What's behind the editor? We have a data model defined in JSON schema. It's a set of rules defining the validations and so on of the various fields. We have 54 first-level
bibliographic properties. What is great is that this editor is generic. It works for all kinds of JSON data. For example, in our library system, we also edit library patrons or acquisitions with the same editor. It's based on Angular 12 and you can see here you can reuse it
or test it. We have the links on GitHub. Concretely, here you see how the JSON schema looks like. It uses JSON syntax, the field names, the field keys,
uses the BIBFRAME structure. For example, here we have field credits. It comes directly from BIBFRAME ontology. Lastly, we use RDA labels to be displayed in the interface because we don't
want to disturb our user with where the BIBFRAME names or new credits has a title note on statement of responsibility. We also added some JSON schema custom fields to define form options.
This is where we place the placeholder and also some navigation rules, hiding rules, or the size of the field. I think as a librarian this is an advantage of
JSON schema to generate an editor because I can read it. It's human readable, not only machine readable. This is one of the positive points. The other is the
better ux in comparison to mark, at least for the learning curve. We had already positive feedback from our librarian that it was easier to introduce this editor to the new person arriving in the library. We have a better data quality because we have a direct validation
and again this editor is generic for all kinds of JSON data. The negative points are some ux disadvantage for our users or for users used to mark. It's a difficult change.

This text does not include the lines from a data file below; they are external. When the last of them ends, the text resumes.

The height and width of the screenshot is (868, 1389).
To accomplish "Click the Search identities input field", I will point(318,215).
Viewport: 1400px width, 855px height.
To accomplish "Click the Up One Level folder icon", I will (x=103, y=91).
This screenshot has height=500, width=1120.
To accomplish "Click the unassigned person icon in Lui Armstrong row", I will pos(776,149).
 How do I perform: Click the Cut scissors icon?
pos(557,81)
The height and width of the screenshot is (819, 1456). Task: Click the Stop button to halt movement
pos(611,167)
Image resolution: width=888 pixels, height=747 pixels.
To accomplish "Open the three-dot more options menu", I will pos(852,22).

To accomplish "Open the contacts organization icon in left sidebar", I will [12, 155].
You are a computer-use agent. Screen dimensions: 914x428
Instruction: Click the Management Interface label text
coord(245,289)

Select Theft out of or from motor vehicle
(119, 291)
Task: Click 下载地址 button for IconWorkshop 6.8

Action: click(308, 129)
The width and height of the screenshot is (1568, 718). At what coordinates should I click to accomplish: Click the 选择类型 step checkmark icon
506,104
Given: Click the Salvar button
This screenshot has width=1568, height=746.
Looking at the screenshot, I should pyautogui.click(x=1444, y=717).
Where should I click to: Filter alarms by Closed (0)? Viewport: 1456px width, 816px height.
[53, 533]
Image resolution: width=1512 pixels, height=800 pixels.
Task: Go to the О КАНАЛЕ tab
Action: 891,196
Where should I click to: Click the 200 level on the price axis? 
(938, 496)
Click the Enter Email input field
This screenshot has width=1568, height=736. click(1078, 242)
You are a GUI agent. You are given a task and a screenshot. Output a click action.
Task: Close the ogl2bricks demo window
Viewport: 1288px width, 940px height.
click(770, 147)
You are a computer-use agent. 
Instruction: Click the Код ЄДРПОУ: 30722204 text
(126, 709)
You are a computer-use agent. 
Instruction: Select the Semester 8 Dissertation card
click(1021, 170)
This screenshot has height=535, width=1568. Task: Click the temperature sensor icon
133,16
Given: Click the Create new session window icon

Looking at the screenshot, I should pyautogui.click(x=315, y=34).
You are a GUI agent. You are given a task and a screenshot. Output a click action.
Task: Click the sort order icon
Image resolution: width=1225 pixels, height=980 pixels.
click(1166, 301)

Our disadvantage pages are linked to the abandon of mark which is taken at difficulty because we have to keep import and export functionality and also because
BIBFRAME is a changing standard. I'm almost finished. Why is this important for semantic data? Firstly, because we can enter high structured bibliographic data which is not the
case with mark. We store values directly in linked data format so if you open the JSON data you can see some BIBFRAME and RDA values. We should still add the context but we are
just one step away from JSON-LD. This is a work to be done maybe next year and we have a dynamic integration of IDRF and GND data in the editor as you could see it in autocomplete functionalities. Thank you if you have any questions.